Number of “No” answers Deck Size Exercises
0 Pull out 26 cards (1/2 deck) ♠ = Push-ups, ♣ = Sit-ups, ♥ = Squats and ♦ = Jumping Jacks
1 Pull out 13 cards (3/4 deck) ♠ = Push-ups, ♣ = Sit-ups, ♥ = Squats and ♦ = Jumping Jacks
2 Pull off 13 cards ♠ = Push-ups, ♣ = Sit-ups, ♥ = Squats and ♦ = Jumping Jacks
3 Whole deck ♠ = Push-ups ♣ = Sit-ups, Red cards = Squats
4 Whole deck Black cards = Push-ups, Red cards = Squats

2. Watch the video below and meditate. What is the bad habit you can’t lick, the behavior you can’t get rid of, the endeavor that keeps vexing you? Set a timer for 8 minutes, assume your meditative posture of choice, regulate your breathing, and narrow your eyes to slits. Spend 8 minutes earnestly searching for the “counter-balance” or “light” I mentioned in the video (I’m using a veiled reference to force you to watch the video!).  What is it? When the timer beeps, record your thoughts in your training journal. What are you going to do to make sure that you put more focus on the counterbalance you found? What’s your plan?

Introducing Training Involutions

INVOLUTION¹
\In`vo*lu”tion\, n. [L. involutio: cf. F. involution.
See {Involve}.] 1. The act of involving or infolding.  2. The state of being entangled or involved; complication; entanglement.

As of this coming Saturday the “Workout of the Week” will now be referred to as the “Training Involution” of the week.

Why?  Because we are martial artists.  We are not “working out” — we are training.  “Working out” means going down to the local fitness center to get your sweat on, maybe get on a treadmill or a bike, perhaps lift some weights.  There’s nothing wrong with that of course.  Workouts are good for you inside and out.

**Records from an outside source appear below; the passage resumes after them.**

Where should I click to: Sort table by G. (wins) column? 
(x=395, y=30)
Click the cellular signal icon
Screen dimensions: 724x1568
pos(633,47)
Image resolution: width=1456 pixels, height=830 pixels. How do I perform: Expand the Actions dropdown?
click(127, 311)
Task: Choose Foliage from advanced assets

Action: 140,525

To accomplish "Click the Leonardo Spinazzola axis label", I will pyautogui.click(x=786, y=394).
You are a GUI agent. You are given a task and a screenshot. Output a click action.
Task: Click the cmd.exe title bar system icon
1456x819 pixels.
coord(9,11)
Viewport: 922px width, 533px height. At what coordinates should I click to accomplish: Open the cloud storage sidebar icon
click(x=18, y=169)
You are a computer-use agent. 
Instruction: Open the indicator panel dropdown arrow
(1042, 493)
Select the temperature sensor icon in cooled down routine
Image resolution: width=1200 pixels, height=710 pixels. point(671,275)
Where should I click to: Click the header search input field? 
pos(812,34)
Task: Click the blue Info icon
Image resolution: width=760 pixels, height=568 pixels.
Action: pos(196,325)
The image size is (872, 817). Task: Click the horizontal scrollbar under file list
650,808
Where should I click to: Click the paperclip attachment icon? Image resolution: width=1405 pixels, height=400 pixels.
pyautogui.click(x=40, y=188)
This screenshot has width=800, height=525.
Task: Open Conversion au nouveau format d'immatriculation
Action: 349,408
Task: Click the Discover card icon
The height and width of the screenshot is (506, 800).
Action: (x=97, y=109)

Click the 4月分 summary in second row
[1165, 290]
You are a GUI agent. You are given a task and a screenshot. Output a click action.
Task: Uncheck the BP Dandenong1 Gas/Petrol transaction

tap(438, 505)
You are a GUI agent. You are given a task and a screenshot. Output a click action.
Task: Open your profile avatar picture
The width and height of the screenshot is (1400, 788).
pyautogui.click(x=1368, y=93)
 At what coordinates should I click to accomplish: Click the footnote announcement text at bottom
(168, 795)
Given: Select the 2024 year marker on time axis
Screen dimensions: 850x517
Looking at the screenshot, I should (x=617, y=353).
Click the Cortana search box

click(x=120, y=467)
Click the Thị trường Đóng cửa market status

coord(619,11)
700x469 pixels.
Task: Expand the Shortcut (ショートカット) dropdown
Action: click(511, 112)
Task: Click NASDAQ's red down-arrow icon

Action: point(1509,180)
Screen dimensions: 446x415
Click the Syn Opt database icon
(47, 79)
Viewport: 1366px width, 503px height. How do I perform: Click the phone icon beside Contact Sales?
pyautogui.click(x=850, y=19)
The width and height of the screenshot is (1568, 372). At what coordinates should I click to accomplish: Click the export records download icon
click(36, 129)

But this is Cabal Fang.  We are not here to work out, we are here to train.  To prepare.  To defend. To build our mind-body-spirit triangles into indomitable pyramids.  Above all, to be involved.  The term “training involution” implies that you are involved.

But there’s also a metaphysical meaning of the word “involution” which is the opposite of evolution.  Evolution is the growth phase.  Involution is the looking inward phase.  A caterpillar must enter its cocoon (involve) before it can exit as a butterfly (evolve).

You can work out while listening to your iPod — but you cannot train.

Who are training involutions for?

They are designed for martial artists looking for an extra-challenging weekly exercise session — especially for those practicing Cabal Fang martial arts looking to supplement their twice-weekly meetings and constitutionals.  But anyone can use them, even if only for inspiration.  See your doctor before beginning a new fitness regimen and listen to your body.  I will not accept responsibility if you try to blame me for injury or death resulting from any exercise routine on this website.

What do involutions consist of?

Each week I generally include three things — a fitness component, a martial component and a spiritual component.  But that doesn’t mean I always will.    Sometimes I will have activities that overlap and/or stretch boundaries and definitions.

When should I perform involutions?

Whenever you want.  But since they can be pretty intense, I suggest inserting them in your exercise scheme at a point that allows you adequate recovery time before your next session based on your fitness level.

Why should I do the involutions?

Because you want to pursue the Great Work, of course.  And to do that you have to get involved with yourself and the world around you.

Get ready, because this Saturday’s involution is going to be a real challenge.